Con el primer concierto del año, la Orquestra de València (OV) y su titular, Alexander Liebreich, daban inicio también al homenaje dedicado a György Ligeti por el centenario de su nacimiento. Se trata de un evento que esperábamos más nutrido en títulos y comprometido en propuestas, puesto que con tal motivo solo se interpretarán dos de sus obras. Para este mismo mes se han programado Ramifications para orquesta de cuerda, compuesta inmediatamente después del éxito obtenido por el transilvano cuando Stanley Kubrick incluyó fragmentos de algunas de sus partituras microtonales y estáticas en 2001: Odisea en el espacio, y Concert românesc, su primera página sinfónica, de inspiración folclórica y por ello bastante más cómoda de escuchar que la anterior. Además, en la sesión que comentamos, Ramifications, fue emparejada con la monumental y popular Sinfonía núm. 7, de Anton Bruckner, lo que puso de manifiesto la dificultad que entraña incluir “música actual” en la temporada de abono, aun cuando aquella tiene más de cincuenta años.

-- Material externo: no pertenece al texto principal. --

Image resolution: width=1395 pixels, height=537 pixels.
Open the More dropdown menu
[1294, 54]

La Orquestra de València en el Palau de les Arts
© Live Music Valencia

De hecho, esta era la primera interpretación de Ramifications por la OV. Una versión que dejó muy buena impresión de las doce cuerdas que participaron, ya que resultó tímbricamente rica, serena y sutil (la indicación expresiva inicial de la partitura marca “con delicadeza”). La lectura de Liebreich invitaba a la escucha y a concentrar la atención en el contraste entre la sonoridad del enjambre producido por la superposición de grupos rítmicos irregulares, además desafinados a propósito (las dos mitades del ensemble están afinadas a un cuarto de tono de diferencia), y el pasaje final en el que se pide un silencio puramente cageano mientras el director sigue marcando el compás. No obstante, pese a su buena factura, faltó intensidad en los momentos en los que el autor pide sonar “con toda fuerza”, tal vez debido a la acústica de la sala.

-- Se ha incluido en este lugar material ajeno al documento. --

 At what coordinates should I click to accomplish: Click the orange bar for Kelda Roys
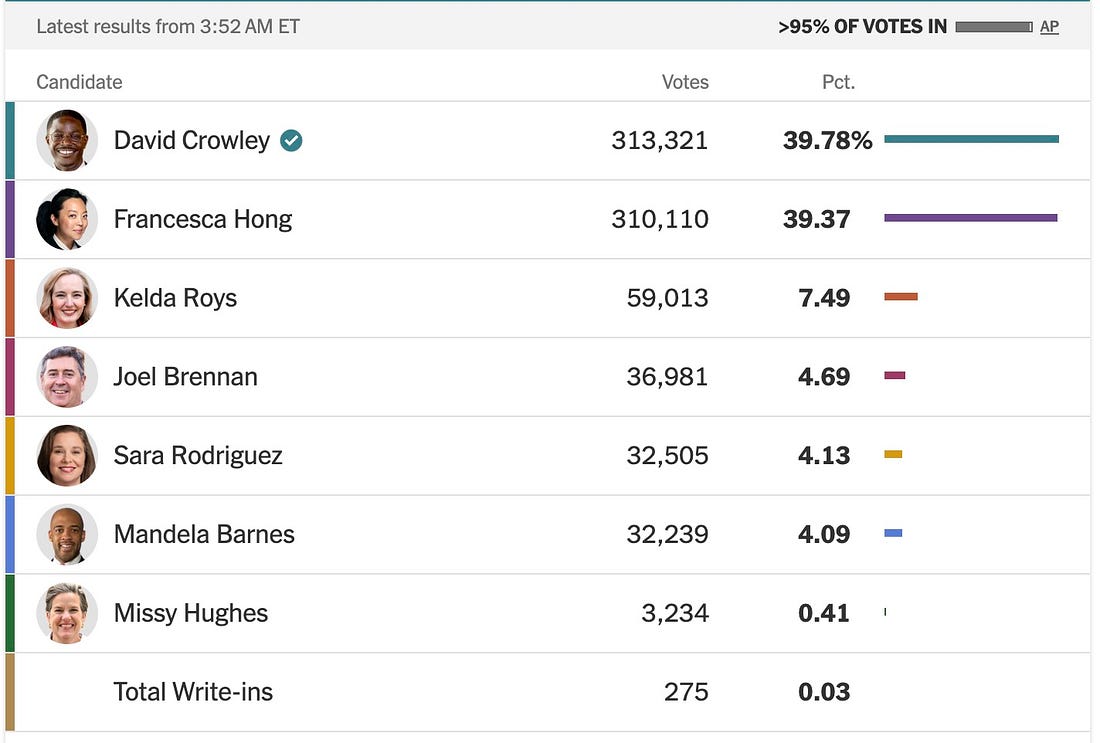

Al no poder equiparar las dimensiones de una composición con la otra, no es difícil adivinar que las expectativas estaban puestas en la Séptima sinfonía de Bruckner (así nos lo hizo saber algún asistente a la entrada), a lo que hay que apuntar, una vez escuchado el resultado, que nadie quedó defraudado. Liebreich, más allá de que pudiera tener alguna intención de tipo teleológico según la significación religiosa que se le ha dado a varias partes de la obra, procuró en todo momento que el sonido de los músicos valencianos fuera empastado y equilibrado, sutil en las secciones valle, compacto y enérgico en las “mesetas de intensidad”, denominación con la que la musicología se refiere a los episodios que culminan cada proceso de construcción del clímax en la música de Bruckner. Este último aspecto fue dominado por el director en todo momento, pero resultó efectivo especialmente en el primer movimiento. Además, Liebreich llenó el fraseo de sugerentes inflexiones y contrastó siempre lo dramático con lo lírico y lo rítmico con lo expresivo.

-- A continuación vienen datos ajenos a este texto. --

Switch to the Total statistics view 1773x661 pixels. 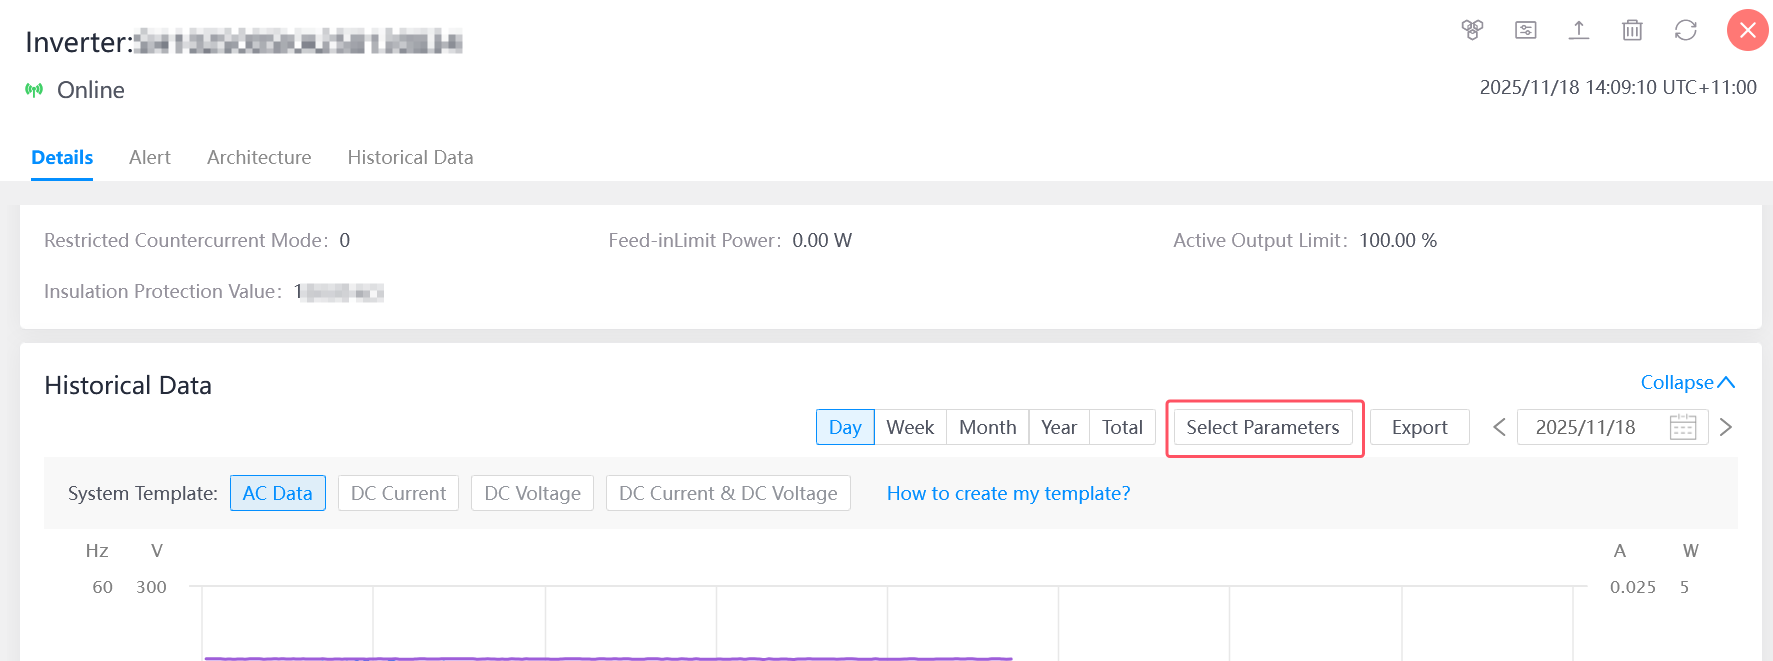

Alexander Liebreich al frente de la Orquestra de València
© Live Music Valencia

La cuerda sonó grande y carnosa, y se pudo apreciar la definición de todas las líneas internas. A los metales graves se les notó la contención necesaria para que pudieran fundirse con las trompas casi siempre y no despuntar en el conjunto. En el final del Allegro moderato, el trío de percusionistas hizo gala de entendimiento y lo remató dándole luminosidad. El cuarteto de tubas wagnerianas comenzó el Adagio con un sonido un ápice rugoso (hay que tener en cuenta que son instrumentos que se suelen alquilar y se tocan poco), lo que contrastó con la cálida redondez de los violines. No obstante, no tuvo importancia. Concluyeron el movimiento fundidas en una sola voz, con un color precioso y expresión sentida. En el Scherzo el director quiso que el tempo caminara ligero, incluso evidenció su intención al andar rítmicamente sobre la tarima mirando a la cuerda grave, pero no siempre lo consiguió. Fue en los dos últimos movimientos donde surgieron algún que otro desajuste y leves roces en la afinación de las maderas, para llegar, contra todo pronóstico, a una coda precipitada y confusa que deslució las prestaciones que la orquesta había mostrado hasta el momento.

Decíamos que a esta partitura se le ha dado un significado religioso. Richard Taruskin la tildó de “sinfonía sacramento”, ya que, además de que el compositor refleja en ella sus creencias, el final del Adagio es una Trauermusik (música fúnebre) en la que Bruckner recuerda a su maestro Wagner, fallecido pocos días antes de la conclusión de la obra. En esta ocasión, el destino quiso que sonara también en memoria de José Evangelista, compositor valenciano afincado en Montreal, donde murió el día diez de enero a los 79 años de edad.